DATA LISTING –
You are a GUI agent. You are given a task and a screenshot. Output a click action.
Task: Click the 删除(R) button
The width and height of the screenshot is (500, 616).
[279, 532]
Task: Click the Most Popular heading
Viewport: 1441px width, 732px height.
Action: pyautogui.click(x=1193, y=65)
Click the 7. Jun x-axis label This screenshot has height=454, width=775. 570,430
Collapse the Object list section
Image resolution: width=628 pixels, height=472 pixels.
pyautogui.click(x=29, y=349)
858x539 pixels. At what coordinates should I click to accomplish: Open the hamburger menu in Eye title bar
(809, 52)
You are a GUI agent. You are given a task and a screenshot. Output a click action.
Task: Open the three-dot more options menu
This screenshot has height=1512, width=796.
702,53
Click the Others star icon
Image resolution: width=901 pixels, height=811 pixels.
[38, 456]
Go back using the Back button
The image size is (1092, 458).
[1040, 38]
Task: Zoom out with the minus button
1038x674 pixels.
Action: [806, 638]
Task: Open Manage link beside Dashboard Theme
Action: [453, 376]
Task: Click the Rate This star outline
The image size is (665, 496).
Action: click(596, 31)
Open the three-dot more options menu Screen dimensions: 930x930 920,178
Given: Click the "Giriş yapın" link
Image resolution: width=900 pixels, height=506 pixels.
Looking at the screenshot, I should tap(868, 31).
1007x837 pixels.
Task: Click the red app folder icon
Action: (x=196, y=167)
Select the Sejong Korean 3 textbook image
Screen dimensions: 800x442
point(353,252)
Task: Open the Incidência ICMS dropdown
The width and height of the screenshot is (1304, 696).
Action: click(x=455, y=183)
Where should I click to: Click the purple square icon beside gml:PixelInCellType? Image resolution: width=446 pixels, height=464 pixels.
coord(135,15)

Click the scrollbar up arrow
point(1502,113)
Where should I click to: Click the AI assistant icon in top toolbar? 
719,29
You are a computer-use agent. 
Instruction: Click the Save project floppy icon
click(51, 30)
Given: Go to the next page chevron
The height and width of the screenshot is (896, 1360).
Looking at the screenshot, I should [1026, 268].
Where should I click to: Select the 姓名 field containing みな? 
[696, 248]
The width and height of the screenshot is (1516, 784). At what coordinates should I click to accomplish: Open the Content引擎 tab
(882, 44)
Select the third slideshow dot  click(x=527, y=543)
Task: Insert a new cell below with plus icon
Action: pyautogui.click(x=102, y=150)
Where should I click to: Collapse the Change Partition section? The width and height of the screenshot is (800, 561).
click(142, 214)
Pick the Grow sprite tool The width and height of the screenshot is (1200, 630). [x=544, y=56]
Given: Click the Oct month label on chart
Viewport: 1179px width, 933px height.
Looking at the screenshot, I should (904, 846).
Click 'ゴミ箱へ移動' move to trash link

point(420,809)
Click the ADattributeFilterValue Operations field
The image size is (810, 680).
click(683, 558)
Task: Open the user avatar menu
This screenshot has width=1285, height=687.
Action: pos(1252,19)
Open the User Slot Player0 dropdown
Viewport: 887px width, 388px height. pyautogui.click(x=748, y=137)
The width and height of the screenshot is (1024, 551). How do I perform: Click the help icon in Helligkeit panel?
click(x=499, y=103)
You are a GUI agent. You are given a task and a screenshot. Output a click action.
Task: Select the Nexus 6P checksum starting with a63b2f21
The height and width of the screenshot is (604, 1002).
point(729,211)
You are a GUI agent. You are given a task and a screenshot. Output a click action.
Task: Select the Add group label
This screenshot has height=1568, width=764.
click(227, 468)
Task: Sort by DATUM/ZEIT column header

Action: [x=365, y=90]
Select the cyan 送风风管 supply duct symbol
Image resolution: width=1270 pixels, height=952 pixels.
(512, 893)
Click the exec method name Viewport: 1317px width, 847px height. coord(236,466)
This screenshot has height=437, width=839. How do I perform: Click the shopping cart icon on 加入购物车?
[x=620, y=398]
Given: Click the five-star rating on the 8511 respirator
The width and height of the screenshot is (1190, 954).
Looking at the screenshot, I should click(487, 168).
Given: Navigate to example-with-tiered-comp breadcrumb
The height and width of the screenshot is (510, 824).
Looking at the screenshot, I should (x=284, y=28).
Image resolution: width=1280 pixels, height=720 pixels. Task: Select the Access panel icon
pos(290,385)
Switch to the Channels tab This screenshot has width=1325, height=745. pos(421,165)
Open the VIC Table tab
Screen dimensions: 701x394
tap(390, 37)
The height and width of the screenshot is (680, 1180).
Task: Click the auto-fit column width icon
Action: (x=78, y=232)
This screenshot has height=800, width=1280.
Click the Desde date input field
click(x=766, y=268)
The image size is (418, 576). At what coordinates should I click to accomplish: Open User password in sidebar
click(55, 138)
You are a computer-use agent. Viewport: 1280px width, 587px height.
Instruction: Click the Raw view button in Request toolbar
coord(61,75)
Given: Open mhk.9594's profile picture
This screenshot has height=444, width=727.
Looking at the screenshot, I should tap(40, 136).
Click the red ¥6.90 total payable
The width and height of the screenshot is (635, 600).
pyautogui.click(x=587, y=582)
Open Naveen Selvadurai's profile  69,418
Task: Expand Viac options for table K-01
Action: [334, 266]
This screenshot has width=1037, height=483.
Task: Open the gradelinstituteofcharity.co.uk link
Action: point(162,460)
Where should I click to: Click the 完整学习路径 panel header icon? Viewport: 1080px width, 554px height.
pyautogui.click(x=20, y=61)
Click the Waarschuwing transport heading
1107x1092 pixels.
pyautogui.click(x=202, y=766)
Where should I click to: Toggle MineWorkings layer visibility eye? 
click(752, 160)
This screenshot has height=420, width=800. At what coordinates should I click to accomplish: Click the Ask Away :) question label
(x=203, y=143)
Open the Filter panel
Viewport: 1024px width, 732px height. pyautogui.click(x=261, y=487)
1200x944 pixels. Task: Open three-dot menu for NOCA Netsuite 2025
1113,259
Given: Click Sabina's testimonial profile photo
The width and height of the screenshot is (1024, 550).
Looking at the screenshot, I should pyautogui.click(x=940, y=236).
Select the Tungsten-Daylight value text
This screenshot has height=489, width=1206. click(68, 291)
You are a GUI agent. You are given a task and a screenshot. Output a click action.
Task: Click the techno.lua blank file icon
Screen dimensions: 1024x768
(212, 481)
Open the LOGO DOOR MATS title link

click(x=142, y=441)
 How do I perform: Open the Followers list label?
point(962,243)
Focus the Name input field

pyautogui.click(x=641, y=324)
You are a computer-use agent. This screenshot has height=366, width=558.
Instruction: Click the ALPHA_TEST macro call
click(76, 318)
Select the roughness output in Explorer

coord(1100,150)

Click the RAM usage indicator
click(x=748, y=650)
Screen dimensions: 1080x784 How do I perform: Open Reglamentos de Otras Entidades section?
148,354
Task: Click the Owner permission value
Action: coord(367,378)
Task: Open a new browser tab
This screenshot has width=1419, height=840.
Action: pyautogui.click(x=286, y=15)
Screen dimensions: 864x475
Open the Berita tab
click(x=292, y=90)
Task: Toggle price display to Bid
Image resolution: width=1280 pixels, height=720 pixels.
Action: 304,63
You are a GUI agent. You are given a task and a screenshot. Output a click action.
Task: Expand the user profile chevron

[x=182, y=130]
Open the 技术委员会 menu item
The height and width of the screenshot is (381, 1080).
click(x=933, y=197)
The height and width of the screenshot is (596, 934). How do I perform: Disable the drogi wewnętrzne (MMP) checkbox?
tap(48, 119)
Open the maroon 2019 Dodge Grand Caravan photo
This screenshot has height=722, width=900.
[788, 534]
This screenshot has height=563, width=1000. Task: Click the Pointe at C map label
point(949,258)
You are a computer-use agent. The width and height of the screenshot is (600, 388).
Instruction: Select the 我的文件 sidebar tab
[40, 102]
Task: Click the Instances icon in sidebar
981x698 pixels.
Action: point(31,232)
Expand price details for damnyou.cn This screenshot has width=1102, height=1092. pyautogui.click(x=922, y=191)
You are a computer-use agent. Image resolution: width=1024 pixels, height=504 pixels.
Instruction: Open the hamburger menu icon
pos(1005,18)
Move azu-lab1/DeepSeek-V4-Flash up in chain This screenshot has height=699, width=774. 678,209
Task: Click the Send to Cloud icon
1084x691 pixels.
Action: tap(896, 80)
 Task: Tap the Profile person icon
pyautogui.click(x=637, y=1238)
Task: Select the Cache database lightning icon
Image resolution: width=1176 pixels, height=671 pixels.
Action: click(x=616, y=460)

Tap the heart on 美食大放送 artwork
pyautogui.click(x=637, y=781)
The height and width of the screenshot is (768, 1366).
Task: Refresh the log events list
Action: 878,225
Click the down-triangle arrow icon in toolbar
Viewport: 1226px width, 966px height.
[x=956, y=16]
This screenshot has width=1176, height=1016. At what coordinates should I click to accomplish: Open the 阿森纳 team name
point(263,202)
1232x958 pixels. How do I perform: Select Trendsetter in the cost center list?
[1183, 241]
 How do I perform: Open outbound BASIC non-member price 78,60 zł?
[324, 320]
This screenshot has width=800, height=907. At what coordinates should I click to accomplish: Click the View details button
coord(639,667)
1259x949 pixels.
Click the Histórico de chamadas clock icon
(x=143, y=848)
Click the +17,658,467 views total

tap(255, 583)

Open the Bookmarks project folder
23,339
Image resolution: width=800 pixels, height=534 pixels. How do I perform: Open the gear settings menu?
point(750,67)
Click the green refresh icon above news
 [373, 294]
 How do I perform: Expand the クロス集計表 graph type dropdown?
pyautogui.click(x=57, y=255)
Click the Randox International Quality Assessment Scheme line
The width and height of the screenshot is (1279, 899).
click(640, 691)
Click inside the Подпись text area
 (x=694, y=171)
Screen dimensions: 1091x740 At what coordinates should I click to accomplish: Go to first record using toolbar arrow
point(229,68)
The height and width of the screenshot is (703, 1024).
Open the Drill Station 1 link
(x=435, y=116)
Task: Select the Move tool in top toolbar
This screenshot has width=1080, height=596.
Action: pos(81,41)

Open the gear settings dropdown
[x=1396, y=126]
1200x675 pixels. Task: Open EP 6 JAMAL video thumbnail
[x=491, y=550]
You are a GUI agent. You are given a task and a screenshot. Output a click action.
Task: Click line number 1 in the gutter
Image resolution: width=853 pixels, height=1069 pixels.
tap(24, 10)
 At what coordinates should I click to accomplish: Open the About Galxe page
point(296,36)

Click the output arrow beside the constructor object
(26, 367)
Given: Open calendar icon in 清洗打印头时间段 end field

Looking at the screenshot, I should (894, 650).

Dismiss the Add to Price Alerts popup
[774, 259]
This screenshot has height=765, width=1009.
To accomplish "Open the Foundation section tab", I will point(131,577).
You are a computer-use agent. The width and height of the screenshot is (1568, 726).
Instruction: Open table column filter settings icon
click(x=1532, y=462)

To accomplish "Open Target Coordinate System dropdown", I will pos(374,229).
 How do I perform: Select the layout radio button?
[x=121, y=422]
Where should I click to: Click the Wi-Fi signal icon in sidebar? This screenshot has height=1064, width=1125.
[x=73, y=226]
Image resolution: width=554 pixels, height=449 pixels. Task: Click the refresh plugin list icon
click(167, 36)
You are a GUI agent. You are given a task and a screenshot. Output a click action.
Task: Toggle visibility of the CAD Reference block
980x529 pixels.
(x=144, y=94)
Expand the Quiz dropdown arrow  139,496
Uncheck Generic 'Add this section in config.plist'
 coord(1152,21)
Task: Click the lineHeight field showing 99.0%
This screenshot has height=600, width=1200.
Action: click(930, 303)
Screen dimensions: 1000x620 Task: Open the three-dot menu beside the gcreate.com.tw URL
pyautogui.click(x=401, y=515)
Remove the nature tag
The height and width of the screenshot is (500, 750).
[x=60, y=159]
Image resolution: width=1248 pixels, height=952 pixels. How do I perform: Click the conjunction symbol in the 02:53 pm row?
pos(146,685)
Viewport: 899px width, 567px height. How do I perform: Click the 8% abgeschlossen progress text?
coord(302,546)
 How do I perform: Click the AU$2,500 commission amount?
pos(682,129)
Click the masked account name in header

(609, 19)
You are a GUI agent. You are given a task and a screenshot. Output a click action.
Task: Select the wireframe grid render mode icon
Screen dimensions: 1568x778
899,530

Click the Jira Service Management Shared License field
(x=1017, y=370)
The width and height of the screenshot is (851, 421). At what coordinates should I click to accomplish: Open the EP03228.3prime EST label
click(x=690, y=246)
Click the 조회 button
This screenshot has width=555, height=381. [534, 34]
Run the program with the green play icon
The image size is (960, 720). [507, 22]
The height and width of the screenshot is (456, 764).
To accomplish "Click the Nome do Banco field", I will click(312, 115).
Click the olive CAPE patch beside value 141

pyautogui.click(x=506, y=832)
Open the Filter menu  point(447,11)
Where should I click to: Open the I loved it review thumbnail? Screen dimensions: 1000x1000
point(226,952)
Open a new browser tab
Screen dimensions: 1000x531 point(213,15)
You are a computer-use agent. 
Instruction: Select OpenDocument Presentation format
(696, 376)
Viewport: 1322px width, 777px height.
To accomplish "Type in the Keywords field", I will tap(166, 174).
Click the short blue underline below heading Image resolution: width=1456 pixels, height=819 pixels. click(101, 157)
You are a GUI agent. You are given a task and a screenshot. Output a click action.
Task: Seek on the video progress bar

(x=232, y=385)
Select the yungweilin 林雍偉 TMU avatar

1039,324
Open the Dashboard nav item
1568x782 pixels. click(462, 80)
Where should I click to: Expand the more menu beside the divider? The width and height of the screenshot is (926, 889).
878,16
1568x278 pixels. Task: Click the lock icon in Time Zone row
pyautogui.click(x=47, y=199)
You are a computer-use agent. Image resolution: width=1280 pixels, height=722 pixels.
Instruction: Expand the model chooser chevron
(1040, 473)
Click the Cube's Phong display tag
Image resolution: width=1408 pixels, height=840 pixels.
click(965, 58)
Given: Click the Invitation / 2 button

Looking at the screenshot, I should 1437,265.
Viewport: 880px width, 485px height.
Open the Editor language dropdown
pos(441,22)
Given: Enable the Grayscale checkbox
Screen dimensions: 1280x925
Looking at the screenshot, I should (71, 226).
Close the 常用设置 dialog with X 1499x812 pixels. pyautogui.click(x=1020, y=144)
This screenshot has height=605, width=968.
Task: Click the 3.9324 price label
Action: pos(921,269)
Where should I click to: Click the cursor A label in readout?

WHAT YOU HAVE TO DO –
Using the data above, repeat exactly the lines that begin at the line with "Instruction: Click the ALPHA_TEST macro call" and end at the line with "Task: Toggle price display to Bid", both ends included.

RESULT OF THIS TASK –
Instruction: Click the ALPHA_TEST macro call
click(76, 318)
Select the roughness output in Explorer

coord(1100,150)

Click the RAM usage indicator
click(x=748, y=650)
Screen dimensions: 1080x784 How do I perform: Open Reglamentos de Otras Entidades section?
148,354
Task: Click the Owner permission value
Action: coord(367,378)
Task: Open a new browser tab
This screenshot has width=1419, height=840.
Action: pyautogui.click(x=286, y=15)
Screen dimensions: 864x475
Open the Berita tab
click(x=292, y=90)
Task: Toggle price display to Bid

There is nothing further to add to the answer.